I have made thee a god to Pharaoh — That is, my representative in this affair, as magistrates are called gods, because they are God's vicegerents. He was authorized to speak and act in God's name, and endued with a divine power, to do that which is above the ordinary course of nature.
And Aaron shall be thy prophet — That is, he shall speak from thee to Pharaoh, as prophets do from God to the children of men. Thou shalt as a god inflict and remove the plagues, and Aaron as a prophet shall denounce them.

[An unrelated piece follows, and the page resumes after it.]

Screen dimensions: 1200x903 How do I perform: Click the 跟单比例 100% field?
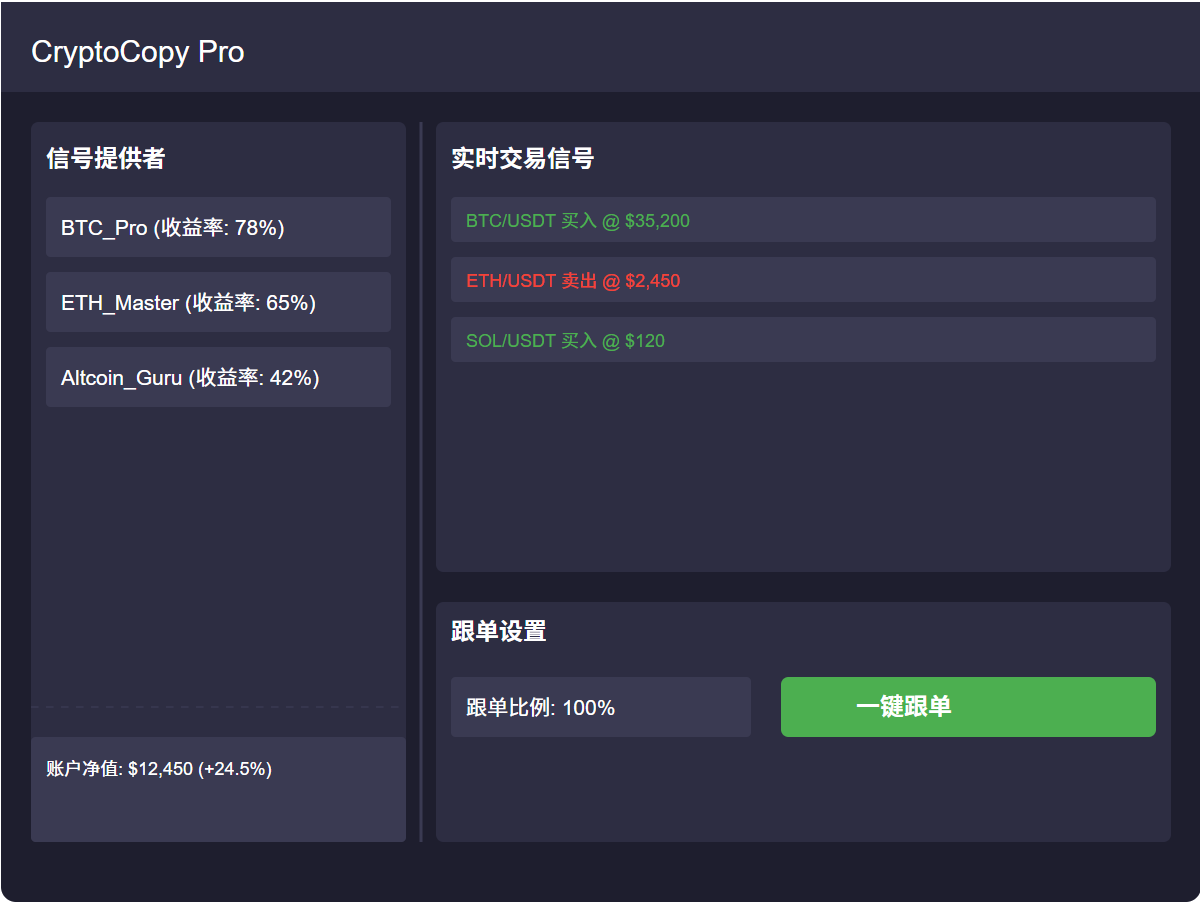(x=600, y=707)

—John Wesley’s Explanatory Notes
I have made thee a god to Pharaoh; not a god by nature, but made so; he was so by commission and office, clothed with power and authority from God to act under him in all things he should direct; not for ever, as angels are gods, but for a time; not in an ordinary way, as magistrates are gods, but in an extraordinary manner; and not to any other but to Pharaoh, being an ambassador of God to him, and as in his room and stead to, rule over him, though so great a monarch; to command him what he should do, and control him when he did wrong, and punish him for his disobedience, and inflict such plagues upon him, and do such miracles before him, as no mere man of himself, and none but God can do; and even exercise the power of life and death, as in the slaying of the firstborn, that Pharaoh should stand in as much fear of him, as if he was a deity, and apply to him to remove the plagues upon him, as if he was one.
—Gill's Exposition of the Entire Bible
I have made thee a god—"made," that is, set, appointed; "a god"; that is, he was to act in this business as God's representative, to act and speak in His name and to perform things beyond the ordinary course of nature. The Orientals familiarly say of a man who is eminently great or wise, "he is a god" among men.